The following morning, the fourth since Shola’s death, the Sergeant carefully assembled his face and manner into an attitude of amiable vagueness. It was difficult, requiring constant attention. If his focus wandered, his shoulders tightened and his mouth slipped into the sneer he recognised from the first day of deployment to an active theatre. But it was necessary for what came next that he should appear benign to the point of risible, so he thought about what Shola would say to this new plan, and played his part.

‘You’re quite out of your mind, Lester, you know that?’

‘Yes, Shola, I do.’

‘I mean, seriously, my friend: this is a terrible idea.’

‘So you like it.’

‘I love it. But that does not make it smart.’

‘You want to come?’

‘I’ll watch from a safe distance, I think. But you go ahead and have fun. Give Marie a hug for me, Lester. She’s not doing well.’

But that was too close to home, and he hurriedly put the vision away, then composed a hazy smile and ambled through the streets of Beauville with his customary pleasantness. He greeted the people and gossiped, accepted their condolences and their respect, and took his ease. Wherever he went he allowed the conversation to follow its own course, to wind and meander. That sort of chatter, on Mancreu, inevitably tended to swapping gossip and rumour, and where it seemed appropriate he would laugh and mention the demon, just in passing.
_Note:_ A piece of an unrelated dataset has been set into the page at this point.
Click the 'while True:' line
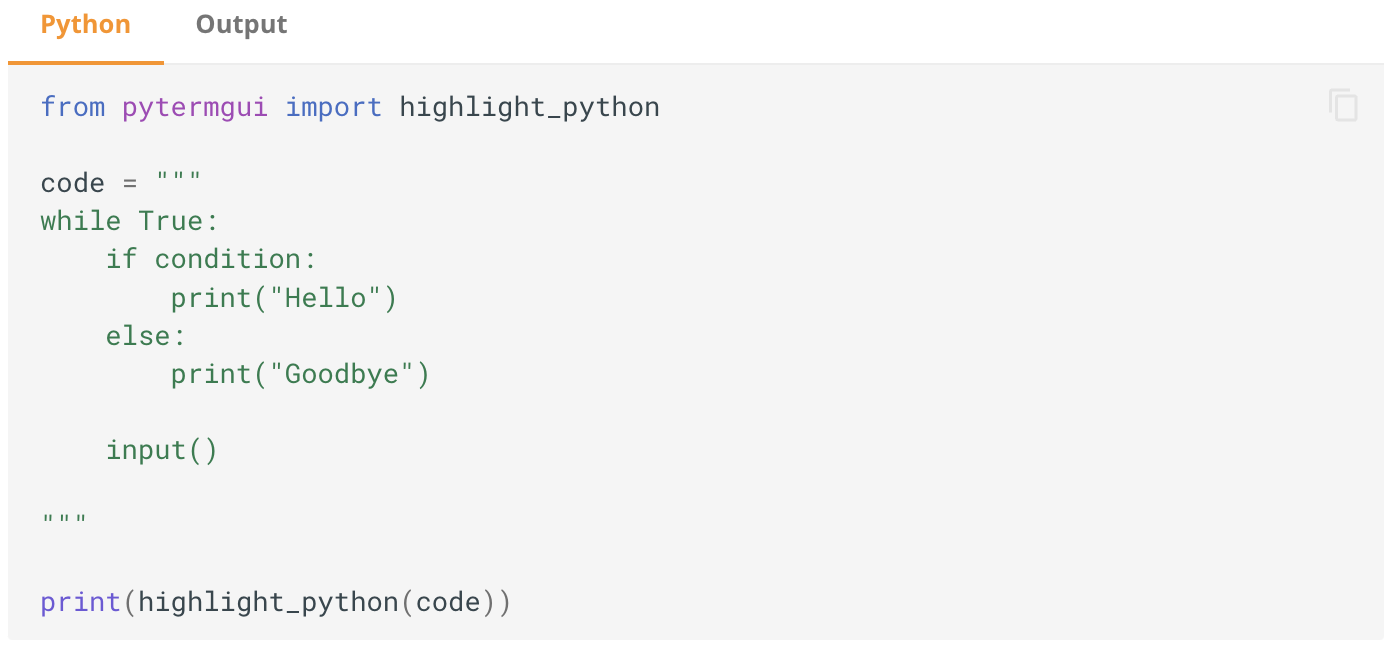Screen dimensions: 1400x662 pos(129,221)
Then — if someone asked ‘What demon?’ which they mostly did — he would explain and laugh some more. If he laughed too hard, well, he was a man who had lost a friend, and he could be allowed to find humour where he might. If it didn’t come up, then, well, that was fine too.

He told farmers he’d heard the story from stevedores, drovers he had it from seamstresses, bakers it came from lobstermen. Always he dismissed it out of hand, even as he spiced the pot with alarming details: the hint of missing persons, the flavour of doubt and poorly concealed official concern. He sought reassurances: ‘Oh, so you have seen Old Père Lipton? Good, all right, then he’s fine,’ as if crossing a potential victim off a list in his head. When pressed, he would explain that there were concerns about a real monster behind the story, a ghoul in the night. He didn’t outright say that it might be a human being so warped by the Discharge Clouds that he had become something other. He let the notion bubble up. He was jaunty, and called the whole thing a ghost story, nothing worth thinking about. And then in parting he would drop a reference to someone who was still missing. Every so often he sealed the deal with an earnest ‘There’s really no cause for alarm.’
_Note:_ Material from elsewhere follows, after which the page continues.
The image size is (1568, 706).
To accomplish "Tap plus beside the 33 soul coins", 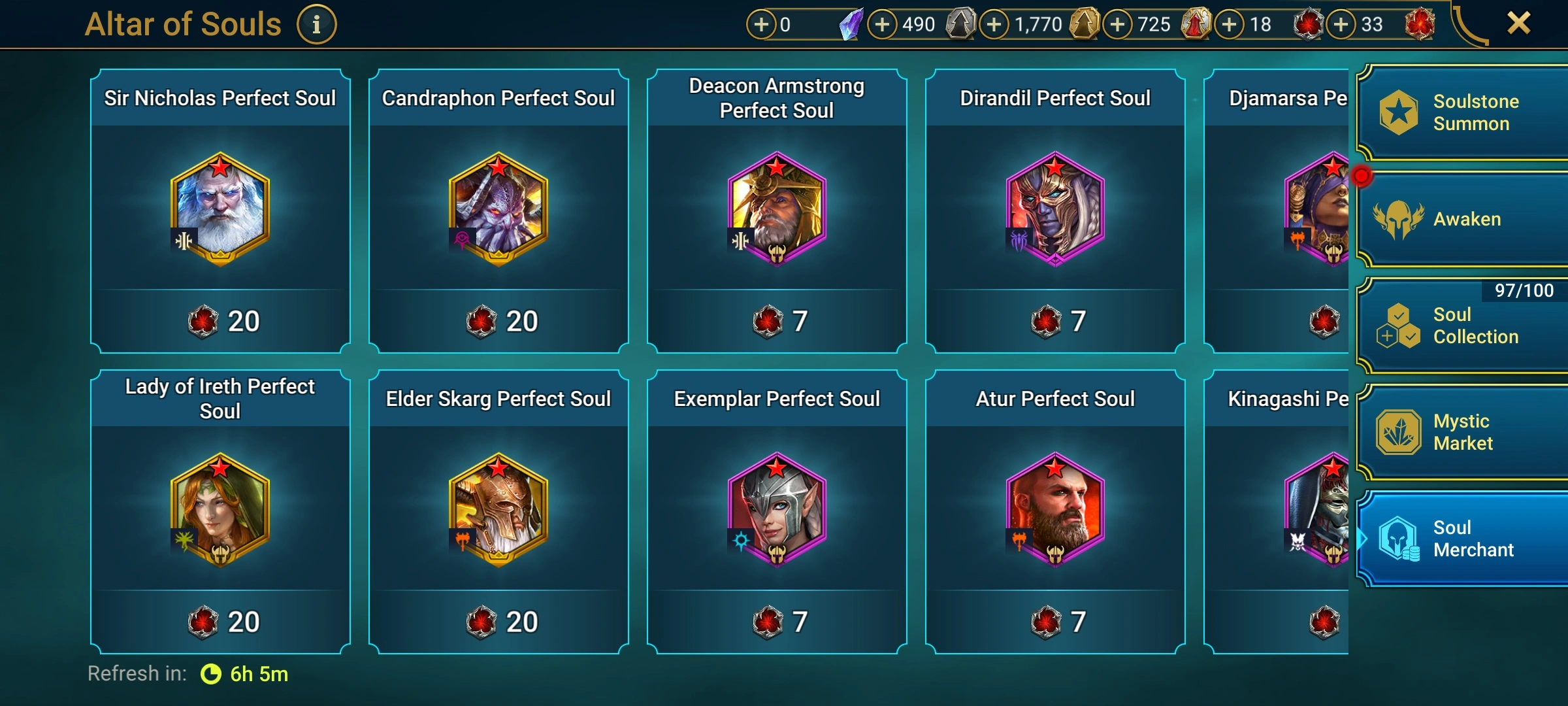I will 1341,25.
It was so easy, he felt a little ashamed. You could have done it anywhere, in any village in the world. At a pub near Hereford, he remembered, an earnest matron had told him in great seriousness that windmills caused cancer, and the government was covering it up. A man from the Spectator , she said, had come and given a lecture. When the Sergeant had begun to express doubt, the whole saloon bar had laughed at him for his credulity. Myths and monsters were a human weakness, even in places not about to be evacuated and sterilised by fire.
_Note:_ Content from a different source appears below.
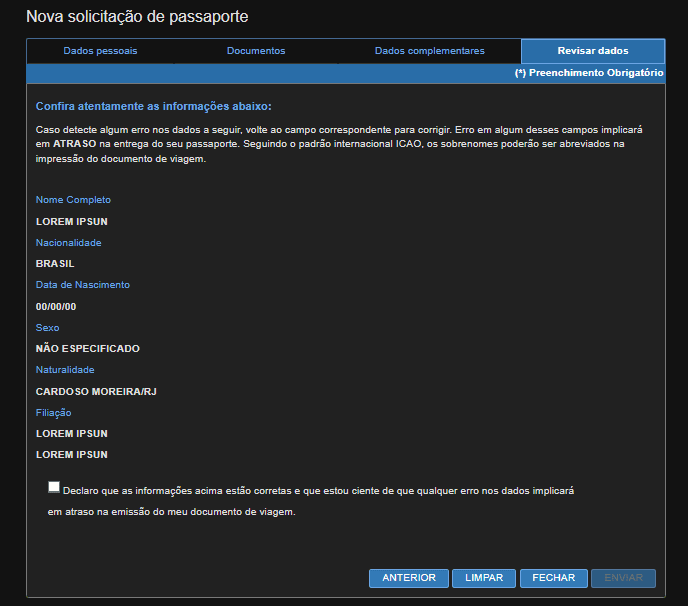Click the Naturalidade label

coord(65,370)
The boy meanwhile had let the story slip to the card-players, who inevitably handed it on to passers-by and friends, and the legend grew in the telling so that one lonely ghost became a host led by an appalling demon prince. Inoue was right, apparently: the mountain people, in particular, had a lot of demons — although the fishermen had more than enough to be going on with, rising up from the frozen deep-water hell.

The boy had moved on to the waterfront and idled with the net-menders and the basket-weavers, run errands for the Portmaster. If he mentioned along his way the matter of the disappearances, the ones NatProMan was covering up, well, he could hardly be blamed. He was a child, and, after all, everyone was talking about it.